À quand un Collectif contre la francophobie !

Voici le titre du Figaro du 23 août, repris d’un article de l’AFP : “Un camp d’été “décolonial” fait polémique.” Ce même Figaro publiait, le 21 août, un papier d’Eugénie Bastié sur le même sujet intitulé : “Un camp d’été “décolonial” interdit aux Blancs.” Vous remarquez immédiatement la différence de traitement entre les deux. Eugénie Bastié, avec courage, parle dans son écrit d’un camp “anti-blanc”, celui issu de l’AFP se garde bien d’agiter le chiffon rouge pour les lecteurs “franchouillards” et ne mentionne pas la fermeture de ce séminaire aux “blancos”, comme dirait notre Premier ministre.

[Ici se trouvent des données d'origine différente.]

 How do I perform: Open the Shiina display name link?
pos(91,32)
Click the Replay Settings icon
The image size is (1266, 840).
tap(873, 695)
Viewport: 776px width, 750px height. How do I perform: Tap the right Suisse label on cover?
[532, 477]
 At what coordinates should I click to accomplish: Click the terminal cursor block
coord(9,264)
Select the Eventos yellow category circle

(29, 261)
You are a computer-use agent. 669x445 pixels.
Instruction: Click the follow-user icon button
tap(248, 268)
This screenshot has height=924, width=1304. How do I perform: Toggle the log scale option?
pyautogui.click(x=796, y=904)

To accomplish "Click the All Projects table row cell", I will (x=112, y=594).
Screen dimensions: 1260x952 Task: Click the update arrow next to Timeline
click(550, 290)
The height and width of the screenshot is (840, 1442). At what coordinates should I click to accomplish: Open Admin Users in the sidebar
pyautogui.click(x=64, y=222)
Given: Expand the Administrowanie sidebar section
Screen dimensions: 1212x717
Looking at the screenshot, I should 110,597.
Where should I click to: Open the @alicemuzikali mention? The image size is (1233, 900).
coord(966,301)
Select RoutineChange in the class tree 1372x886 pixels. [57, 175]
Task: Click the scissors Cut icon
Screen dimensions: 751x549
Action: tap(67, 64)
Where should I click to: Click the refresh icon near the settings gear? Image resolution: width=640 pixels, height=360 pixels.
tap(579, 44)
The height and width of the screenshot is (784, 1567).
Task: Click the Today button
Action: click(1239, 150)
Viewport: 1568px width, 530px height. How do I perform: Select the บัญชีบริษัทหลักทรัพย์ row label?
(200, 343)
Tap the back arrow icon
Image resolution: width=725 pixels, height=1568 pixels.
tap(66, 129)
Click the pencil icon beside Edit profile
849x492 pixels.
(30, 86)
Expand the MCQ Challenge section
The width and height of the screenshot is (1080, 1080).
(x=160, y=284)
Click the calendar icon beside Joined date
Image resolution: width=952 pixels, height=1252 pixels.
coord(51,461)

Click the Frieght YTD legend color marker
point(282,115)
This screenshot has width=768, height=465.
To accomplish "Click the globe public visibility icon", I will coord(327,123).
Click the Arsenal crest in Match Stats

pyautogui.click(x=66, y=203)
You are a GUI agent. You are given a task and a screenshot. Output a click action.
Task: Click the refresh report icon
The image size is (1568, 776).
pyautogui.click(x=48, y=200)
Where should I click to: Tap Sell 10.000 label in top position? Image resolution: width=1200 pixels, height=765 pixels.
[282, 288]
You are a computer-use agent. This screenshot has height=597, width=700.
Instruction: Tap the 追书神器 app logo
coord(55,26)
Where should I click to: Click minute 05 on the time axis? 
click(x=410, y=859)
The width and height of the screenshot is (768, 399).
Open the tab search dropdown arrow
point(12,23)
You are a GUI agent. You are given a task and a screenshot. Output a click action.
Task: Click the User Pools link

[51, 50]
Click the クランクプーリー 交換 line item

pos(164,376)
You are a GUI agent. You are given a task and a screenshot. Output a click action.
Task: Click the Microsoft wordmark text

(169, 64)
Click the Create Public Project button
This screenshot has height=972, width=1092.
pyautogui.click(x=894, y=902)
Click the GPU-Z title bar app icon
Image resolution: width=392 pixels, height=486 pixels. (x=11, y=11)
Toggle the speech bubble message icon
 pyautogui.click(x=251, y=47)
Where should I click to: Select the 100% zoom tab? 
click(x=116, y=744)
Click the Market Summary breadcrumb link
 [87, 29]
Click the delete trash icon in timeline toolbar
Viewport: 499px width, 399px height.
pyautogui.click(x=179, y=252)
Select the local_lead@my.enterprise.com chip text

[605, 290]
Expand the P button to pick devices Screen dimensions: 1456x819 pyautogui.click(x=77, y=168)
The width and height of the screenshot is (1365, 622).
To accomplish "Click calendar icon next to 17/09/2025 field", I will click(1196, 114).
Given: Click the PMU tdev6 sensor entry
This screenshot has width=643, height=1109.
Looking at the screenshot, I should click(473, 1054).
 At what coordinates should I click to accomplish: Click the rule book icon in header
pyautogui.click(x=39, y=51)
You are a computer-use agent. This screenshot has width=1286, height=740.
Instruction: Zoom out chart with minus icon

Ainsi, ce camp réunira 180 participants, tous, d’après les responsables, victimes du “racisme d’État”. Celui-ci se déroule du 25 au 28 août au Centre international de séjour de Reims. “Le camp s’inscrit dans la tradition des luttes d’émancipations décoloniales anti-capitalistes et d’éducation populaire”, affiche le site Internet de l’événement. Parlons des organisatrices : la première, Sihame Assbague, se présente comme une militante antiraciste, proche du PIR (Parti des Indigènes de la République), mouvement qui dénonce le « philosémitisme » d’État et dont l’une des responsables, Houria Bouteldja, est accusée de prôner une forme de racisme anti-blanc. À ses côtés, Fania Noël se déclare “afroféministe, anticapitaliste, anticolonialiste, anti-impérialiste, anti-mixité” et fait partie du collectif Mwasi, réservé aux “femmes cisgenres et transgenres noires/métisses africaines et afro-descendantes”. Cette militante très radicale revendique ouvertement une forme de communautarisme : “Je pars du principe que si tu ne vis pas un truc, tu ne peux pas en parler”, déclarait-elle à Libération.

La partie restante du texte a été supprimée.